IPRA illustrative example

Let's consider the illustrative example above, and assume s0 and s1 are not live in this function. LLVM will still save and restore these registers when IPRA is disabled. By enabling IPRA, we reduce register pressure and create shorter function prologues and epilogues.

RVA22U64 SPEC execution time results

With IPRA enabled on RVA22U64, we got up to 3.2% execution time improvements (538.lbm_r) and no regressions. The combined results show a -0.50% geometric mean improvement on execution time.

RVA22U64_V SPEC execution time results

When we enable vectors (RVA22U64_V), we got up to 3.4% improvement (508.deepsjeng_r) and no regressions.
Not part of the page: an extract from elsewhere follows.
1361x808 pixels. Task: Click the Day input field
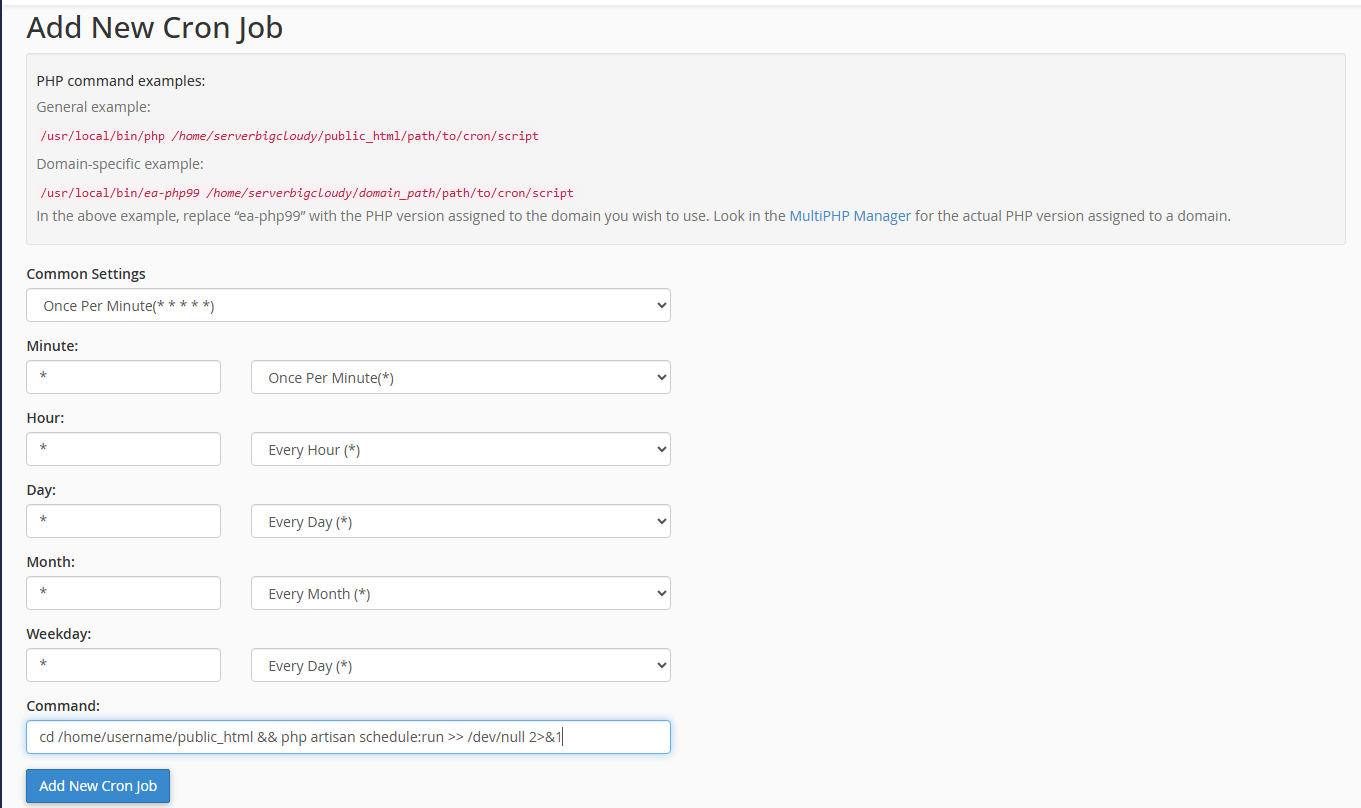[123, 521]
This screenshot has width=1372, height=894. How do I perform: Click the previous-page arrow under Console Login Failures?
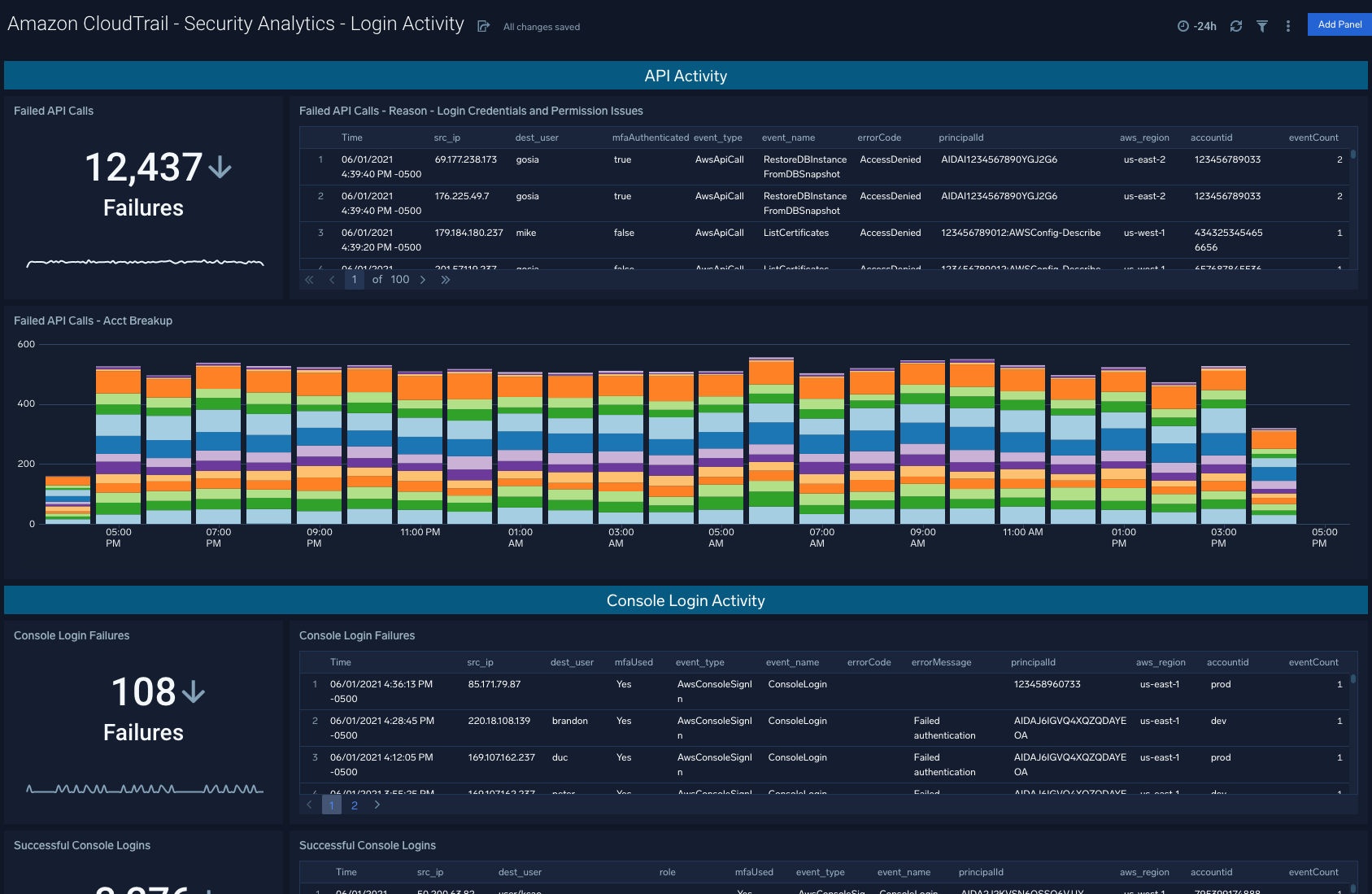tap(309, 805)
The combined results show a -0.39% geometric mean improvement on execution time.

Small but consistent wins; however, IPRA can’t be enabled by default due to an open bug, though it does not affect SPEC.

LLVM vs GCC #

This comparison isn’t perfectly apples-to-apples because LLVM has X60-specific scheduling and GCC does not. Still, it's useful to see progress.

LLVM vs GCC on RVA22U64

On RVA22U64, LLVM can be 27% faster on some benchmarks but also 27% slower on others (notably x264).

RVA22U64_V SPEC execution time results

The results when we enable vectors (RVA22U64_V) are similar: LLVM can be 8% faster in some benchmarks but also 9.2% slower in others.

My colleague Luke Lau is currently investigating these results to try to address the cases where we are slower.

What we learned #

Adding a scheduling model can give meaningful performance improvements, especially for in-order cores.
A default in-order scheduling model may be needed. Other backends do this already, and we have a PR open for that at PR#167008.
Many contributions don’t show results until the entire system comes together. When the project started, I spent some time modeling individual instruction, but only when the full model was integrated did we see actual improvements.
Vectorization must be tuned carefully; incorrect cost modeling leads to regressions.